* **Teks Sumber**

==========

Prinsip-prinsip dalam pengambilan ilmu :
Dalam mengambil ilmu kita perlu memperhatikan kaidah-kaidah pengambilan ilmu, diantaranya (sebagaimana disebutkan oleh Syaikh Nasr Abdul Karim Al-‘Aql) :
1. Sumber ilmu adalah kitab Allah (Al-Qur’an), sunnah Rasulullah shallallahu ‘alaihi wa sallam yang shahih dan ijma’ para salaf yang shaleh.
2. Setiap sunnah shahih yang berasal dari Rasulullah shallallahu ‘alaihi wa sallam wajib di terima, sekalipun tidak mutawatir atau ahad (hadist yang di riwayatkan oleh seorang periwayat atau lebih, tetapi periwayatannya bukan dalam jumlah yang terhitung).
3. Yang menjadi rujukan dalam memahami Kitab dan Sunnah adalah nash-nash (teks Al-Qur’an atau hadist) yang menjelaskannya, pemahaman para salaf yang shaleh dan para imam yang mengikuti jejak mereka serta di lihat arti yang benar dari bahasa Arab. Namun jika hal tersebut sudah benar maka tidak dipertentangkan lagi dengan hal-hal yang hanya berupa kemungkinan sifatnya menurut bahasa.
4. Prinsip-prinsip utama dalam agama (ushuluddin) semua telah dijelaskan oleh nabi Shallallahu ‘alaihi wa sallam. Siapapun tidak berhak mengadakan hal baru, yang tidak ada sebelumnya, apalagi sampai mengatakan hal tersebut termasuk bagian dari agama.
5. Berserah diri dan patuh hanya kepada Allah dan Rasul-Nya lahir dan batin. Tidak menolak sesuatu dari kitab atau Sunnah yang shahih, baik dengan analogi, perasaan, kasf (illuminasi, atau penyingkapan tabir rahasia sesuatu yang ghaib), ucapan seorang syeikh ataupun imam-imam dan lain-lainnya.
6. Dalil akli yang benar akan sesuai dengan dalil nakli (nash) yang shahih. Sesuatu yang qath’i (pasti) dari kedua dalil itu tidak akan bertentangan. Apabila sepertinya ada pertentangan di antara kedua dalil itu, maka dalil nakli (nash) harus di dahulukan.
7. Wajib untuk senantiasa menggunakan bahasa agama dalam aqidah dan menjauhi bahasa bid’ah (yang bertentangan dengan sunnah). Bahasa umum yang mengandung pengertian yang salah dan yang benar perlu di pertanyakan lebih lanjut mengenai pengertian yang dimaksud. Apabila yang dimaksud adalah pengertian yang benar maka perlu disebutkan dengan menggunakan bahasa agama (syar’i). Tetapi bila yang dimaksud adalah pengertian yang salah maka harus ditolak.

==========

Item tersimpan
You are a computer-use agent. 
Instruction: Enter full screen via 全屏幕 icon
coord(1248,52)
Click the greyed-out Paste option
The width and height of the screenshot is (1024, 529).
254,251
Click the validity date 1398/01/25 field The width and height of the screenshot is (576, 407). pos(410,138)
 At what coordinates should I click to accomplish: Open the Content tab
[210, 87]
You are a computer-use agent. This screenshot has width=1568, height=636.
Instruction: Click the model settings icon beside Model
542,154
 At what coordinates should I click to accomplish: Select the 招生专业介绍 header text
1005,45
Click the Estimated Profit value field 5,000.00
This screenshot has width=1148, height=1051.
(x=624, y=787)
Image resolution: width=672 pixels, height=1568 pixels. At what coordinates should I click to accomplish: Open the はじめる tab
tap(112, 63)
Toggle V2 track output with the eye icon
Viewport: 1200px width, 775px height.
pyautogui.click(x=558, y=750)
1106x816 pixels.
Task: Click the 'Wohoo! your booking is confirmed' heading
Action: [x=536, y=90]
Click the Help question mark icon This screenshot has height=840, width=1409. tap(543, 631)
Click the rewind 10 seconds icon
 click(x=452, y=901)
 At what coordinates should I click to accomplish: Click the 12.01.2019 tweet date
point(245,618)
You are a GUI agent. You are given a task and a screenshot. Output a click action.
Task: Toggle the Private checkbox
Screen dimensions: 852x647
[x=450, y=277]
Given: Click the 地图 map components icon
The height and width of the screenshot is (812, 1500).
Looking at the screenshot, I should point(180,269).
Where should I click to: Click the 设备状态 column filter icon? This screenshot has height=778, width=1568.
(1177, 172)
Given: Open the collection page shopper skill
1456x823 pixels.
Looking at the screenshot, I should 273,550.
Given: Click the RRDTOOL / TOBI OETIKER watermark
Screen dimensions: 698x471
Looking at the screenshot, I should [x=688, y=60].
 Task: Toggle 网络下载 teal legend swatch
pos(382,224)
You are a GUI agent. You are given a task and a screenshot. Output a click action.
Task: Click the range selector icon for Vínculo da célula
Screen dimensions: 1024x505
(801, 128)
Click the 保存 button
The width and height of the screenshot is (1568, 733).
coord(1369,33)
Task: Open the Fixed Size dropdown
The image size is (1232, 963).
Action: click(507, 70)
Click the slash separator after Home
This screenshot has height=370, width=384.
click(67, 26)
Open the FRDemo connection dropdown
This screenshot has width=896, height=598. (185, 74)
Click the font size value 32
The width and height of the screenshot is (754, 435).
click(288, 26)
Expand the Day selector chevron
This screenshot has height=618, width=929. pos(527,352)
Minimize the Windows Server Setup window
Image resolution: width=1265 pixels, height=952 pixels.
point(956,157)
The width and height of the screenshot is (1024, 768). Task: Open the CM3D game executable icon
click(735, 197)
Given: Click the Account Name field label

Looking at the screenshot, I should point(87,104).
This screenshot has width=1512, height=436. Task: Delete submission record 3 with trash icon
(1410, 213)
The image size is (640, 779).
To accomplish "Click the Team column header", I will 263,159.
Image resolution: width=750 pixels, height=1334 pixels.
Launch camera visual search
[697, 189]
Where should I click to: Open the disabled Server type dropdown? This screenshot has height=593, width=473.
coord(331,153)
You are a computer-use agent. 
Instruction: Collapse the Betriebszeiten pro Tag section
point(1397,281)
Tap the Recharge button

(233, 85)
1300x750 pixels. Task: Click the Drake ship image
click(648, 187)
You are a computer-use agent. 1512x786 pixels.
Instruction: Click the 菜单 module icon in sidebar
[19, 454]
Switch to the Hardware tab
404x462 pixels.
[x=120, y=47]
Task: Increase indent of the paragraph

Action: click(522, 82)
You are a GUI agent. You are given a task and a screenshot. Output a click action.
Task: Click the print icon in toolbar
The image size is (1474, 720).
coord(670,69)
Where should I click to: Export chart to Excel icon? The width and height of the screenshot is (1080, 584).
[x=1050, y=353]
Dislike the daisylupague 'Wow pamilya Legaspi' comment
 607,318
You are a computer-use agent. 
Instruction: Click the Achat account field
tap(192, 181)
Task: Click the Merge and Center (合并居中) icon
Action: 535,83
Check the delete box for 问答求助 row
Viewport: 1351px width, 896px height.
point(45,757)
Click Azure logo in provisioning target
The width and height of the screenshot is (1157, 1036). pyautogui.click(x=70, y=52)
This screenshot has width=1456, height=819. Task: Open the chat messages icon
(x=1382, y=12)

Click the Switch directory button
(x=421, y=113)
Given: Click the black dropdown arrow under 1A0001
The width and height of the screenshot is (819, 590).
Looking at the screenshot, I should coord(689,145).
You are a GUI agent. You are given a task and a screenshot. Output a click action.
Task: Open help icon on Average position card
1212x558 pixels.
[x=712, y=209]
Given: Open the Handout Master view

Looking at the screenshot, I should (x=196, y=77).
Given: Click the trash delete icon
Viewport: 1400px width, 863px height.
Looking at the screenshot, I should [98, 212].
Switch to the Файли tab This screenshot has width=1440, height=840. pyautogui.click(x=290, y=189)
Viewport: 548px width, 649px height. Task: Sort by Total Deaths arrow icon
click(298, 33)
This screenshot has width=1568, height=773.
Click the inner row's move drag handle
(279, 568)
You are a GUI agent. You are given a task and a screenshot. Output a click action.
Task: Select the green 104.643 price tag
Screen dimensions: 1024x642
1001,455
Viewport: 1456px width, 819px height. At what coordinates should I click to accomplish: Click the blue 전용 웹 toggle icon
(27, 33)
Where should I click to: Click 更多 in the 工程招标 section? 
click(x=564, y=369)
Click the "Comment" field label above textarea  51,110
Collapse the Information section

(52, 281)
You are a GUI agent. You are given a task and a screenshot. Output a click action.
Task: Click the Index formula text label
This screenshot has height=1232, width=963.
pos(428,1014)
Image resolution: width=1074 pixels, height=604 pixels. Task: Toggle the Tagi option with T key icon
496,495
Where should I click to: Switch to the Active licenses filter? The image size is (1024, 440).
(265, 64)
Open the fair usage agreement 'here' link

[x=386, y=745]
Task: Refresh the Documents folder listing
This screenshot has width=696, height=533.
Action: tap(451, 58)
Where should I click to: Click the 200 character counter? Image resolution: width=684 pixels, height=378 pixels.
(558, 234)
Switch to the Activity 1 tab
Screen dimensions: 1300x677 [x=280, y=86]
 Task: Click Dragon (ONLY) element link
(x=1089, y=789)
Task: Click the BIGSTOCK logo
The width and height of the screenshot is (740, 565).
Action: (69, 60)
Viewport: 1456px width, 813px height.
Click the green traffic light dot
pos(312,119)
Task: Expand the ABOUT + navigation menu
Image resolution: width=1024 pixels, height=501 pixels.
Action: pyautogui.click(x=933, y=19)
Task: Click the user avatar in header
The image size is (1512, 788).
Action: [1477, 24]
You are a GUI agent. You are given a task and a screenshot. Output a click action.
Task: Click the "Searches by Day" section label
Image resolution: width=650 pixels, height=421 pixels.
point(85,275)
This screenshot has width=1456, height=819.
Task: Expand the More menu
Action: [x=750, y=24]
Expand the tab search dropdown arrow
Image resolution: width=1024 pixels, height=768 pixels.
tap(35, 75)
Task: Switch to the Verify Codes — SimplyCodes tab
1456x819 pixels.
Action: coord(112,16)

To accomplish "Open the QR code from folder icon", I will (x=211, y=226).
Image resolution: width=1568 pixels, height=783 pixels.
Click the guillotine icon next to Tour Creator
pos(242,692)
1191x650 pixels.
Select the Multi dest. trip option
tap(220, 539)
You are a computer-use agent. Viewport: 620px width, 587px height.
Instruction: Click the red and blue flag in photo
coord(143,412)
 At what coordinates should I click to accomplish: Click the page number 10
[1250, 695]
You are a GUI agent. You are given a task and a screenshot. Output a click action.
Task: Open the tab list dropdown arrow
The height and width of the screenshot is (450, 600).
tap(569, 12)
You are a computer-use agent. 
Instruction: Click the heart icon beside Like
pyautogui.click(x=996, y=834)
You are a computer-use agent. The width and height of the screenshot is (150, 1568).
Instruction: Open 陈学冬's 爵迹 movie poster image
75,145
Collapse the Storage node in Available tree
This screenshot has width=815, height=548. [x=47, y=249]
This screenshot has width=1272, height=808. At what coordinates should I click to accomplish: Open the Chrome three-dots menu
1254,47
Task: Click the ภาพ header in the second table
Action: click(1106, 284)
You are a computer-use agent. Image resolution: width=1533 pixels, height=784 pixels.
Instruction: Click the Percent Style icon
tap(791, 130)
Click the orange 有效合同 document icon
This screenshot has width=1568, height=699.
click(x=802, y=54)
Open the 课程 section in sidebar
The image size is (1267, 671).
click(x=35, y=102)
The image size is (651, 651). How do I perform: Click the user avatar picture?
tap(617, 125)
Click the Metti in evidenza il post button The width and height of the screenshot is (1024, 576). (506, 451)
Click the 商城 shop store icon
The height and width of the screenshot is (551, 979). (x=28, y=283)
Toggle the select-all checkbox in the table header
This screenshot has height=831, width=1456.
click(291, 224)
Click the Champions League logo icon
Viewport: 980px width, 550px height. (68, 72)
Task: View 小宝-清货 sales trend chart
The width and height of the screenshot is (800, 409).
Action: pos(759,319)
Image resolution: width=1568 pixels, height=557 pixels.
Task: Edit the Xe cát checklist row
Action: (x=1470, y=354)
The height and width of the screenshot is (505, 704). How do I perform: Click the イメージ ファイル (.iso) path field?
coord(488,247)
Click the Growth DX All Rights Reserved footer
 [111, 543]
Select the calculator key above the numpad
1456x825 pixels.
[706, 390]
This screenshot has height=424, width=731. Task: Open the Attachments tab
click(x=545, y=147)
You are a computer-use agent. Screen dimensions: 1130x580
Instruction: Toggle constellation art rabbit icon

==========

* **Tugas Anda**
#1 Sebutkan semua sumber ilmu yang dinyatakan dalam butir pertama teks tentang prinsip pengambilan ilmu.
#2 Sambung teks tentang prinsip pengambilan ilmu, dimulai tepat sesudah kalimat terakhirnya.

* **Jawaban**
#1
- Kitab Allah (Al-Qur'an)
- Sunnah Rasulullah shallallahu 'alaihi wa sallam yang shahih
- Ijma' para salaf yang shaleh

#2
8. Rasulullah hallallahu ‘alaihi wa sallam adalah ma’sum (dipelihara Allah dari kesalahan), dan umat Islam secara keseluruhan dijauhkan Allah dari kesepakatan atas kesesatan. Namun secara individu, tidak ada seorangpun dari kita yang ma’sum. Jika ada perbedaan pendapat diantara para imam atau yang selain mereka maka perkara tersebut di kembalikan ke Kitab dan Sunnah, dengan memaafkan orang yang keliru dan berprasangka baik bahwa dia adalah orang yang berijtihad. Serta tanda baik dari Allah, asal dengan syarat tidak bertentangan dengan syariat dan tidak menjadi sumber aqidah maupun hukum.
9. Berdebat untuk menimbulkan keraguan dalam agama adalah perbuatan tercela. Tetapi berdebat dengan cara yang baik untuk mencari kebenaran disyariatkan. Perkara yang dilarang oleh nash untuk mendalaminya wajib diterima dan wajib menahan diri untuk mendalami sesuatu yang tidak dapat diketahui oleh seorang muslim. Seorang muslim harus menyerahkan pengetahuan tersebut kepada Yang Maha Mengetahui, yakni Allah Subhanahu Wata’ala.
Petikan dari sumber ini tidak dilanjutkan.